3.             Le litige porte sur le point de savoir si la défenderesse peut se prévaloir à l’encontre de la demanderesse, suite à la vente de son appartement, d’une créance en remboursement du versement anticipé de CHF 54'199.65 par la FONDATION DE LIBRE PASSAGE BCGE à titre d’EPL.

4.              

4.1.1 La section 2 du chapitre 4 de la LPP (art. 30a à 30g), intitulée « encouragement à la propriété du logement », a été introduite par la loi fédérale du 17 décembre 1993 sur l’EPL au moyen de la prévoyance professionnelle, en vigueur depuis le 1er janvier 1995 (RO 1994 2372 ; FF 1992 VI 229). Ces articles instaurent un ensemble de mesures destinées à alléger financièrement l’accession des personnes assurées dans le 2e pilier à la propriété d’un logement pour leurs propres besoins (Message du Conseil fédéral du 19 août 1992 concernant l’EPL au moyen de la prévoyance professionnelle, FF 1992 VI 229, n. 131 p. 238).

4.1.2 Selon l'art. 30c LPP, l’assuré peut, au plus tard trois ans avant la naissance du droit aux prestations de vieillesse, faire valoir auprès de son institution de prévoyance le droit au versement d’un montant pour la propriété d’un logement pour ses propres besoins (al. 1).
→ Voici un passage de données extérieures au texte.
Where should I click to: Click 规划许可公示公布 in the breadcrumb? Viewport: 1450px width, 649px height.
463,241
Le versement entraîne simultanément une réduction des prestations de prévoyance calculée d’après les règlements de prévoyance et les bases techniques des institutions de prévoyance respectives. Afin d’éviter que la couverture ne soit restreinte par la diminution des prestations en cas de décès ou d’invalidité, l’institution de prévoyance offre elle-même une assurance complémentaire ou fait office d’intermédiaire pour la conclusion d’une telle assurance (al. 4).

4.1.3 L'art. 30d al. 1 let. a LPP prévoit que l’assuré ou ses héritiers doivent rembourser le montant perçu à l’institution de prévoyance si le logement en propriété est vendu.
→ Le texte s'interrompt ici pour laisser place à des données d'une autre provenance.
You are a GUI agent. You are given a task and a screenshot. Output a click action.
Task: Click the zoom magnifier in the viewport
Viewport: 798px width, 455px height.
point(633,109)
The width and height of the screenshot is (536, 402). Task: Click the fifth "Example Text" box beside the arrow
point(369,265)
Selon l’art. 30d al. 4 LPP, si, dans un délai de deux ans, l’assuré entend investir à nouveau dans la propriété de son logement le produit de vente du logement équivalant au versement anticipé, il peut transférer ce montant à une institution de libre passage.

Selon l'art. 30d al. 5 LPP, en cas de vente du logement, l’obligation de rembourser se limite au produit réalisé. Par produit, on entend le prix de vente, déduction faite des dettes hypothécaires et des charges légales supportées par le vendeur.

Selon l’art. 30d al. 6 LPP, dans sa teneur en vigueur depuis le 1er janvier 2017, les montants remboursés sont répartis entre l’avoir de vieillesse au sens de l’art. 15 et le reste de l’avoir de prévoyance professionnelle dans la même proportion qu’au moment du versement anticipé.

4.1.4 L’art. 30e LPP, intitulé « garantie du but de la prévoyance », prévoit à son alinéa 1, 1re phrase, que l’assuré ou ses héritiers ne peuvent vendre le logement en propriété que sous réserve de l’art. 30d LPP.

Cette restriction du droit d’aliéner au sens de l’al. 1 doit être mentionnée au registre foncier. L’institution de prévoyance est tenue d’en requérir la mention au registre foncier lors du versement anticipé ou lors de la réalisation du gage grevant l’avoir de prévoyance (art. 30e al. 2 LPP).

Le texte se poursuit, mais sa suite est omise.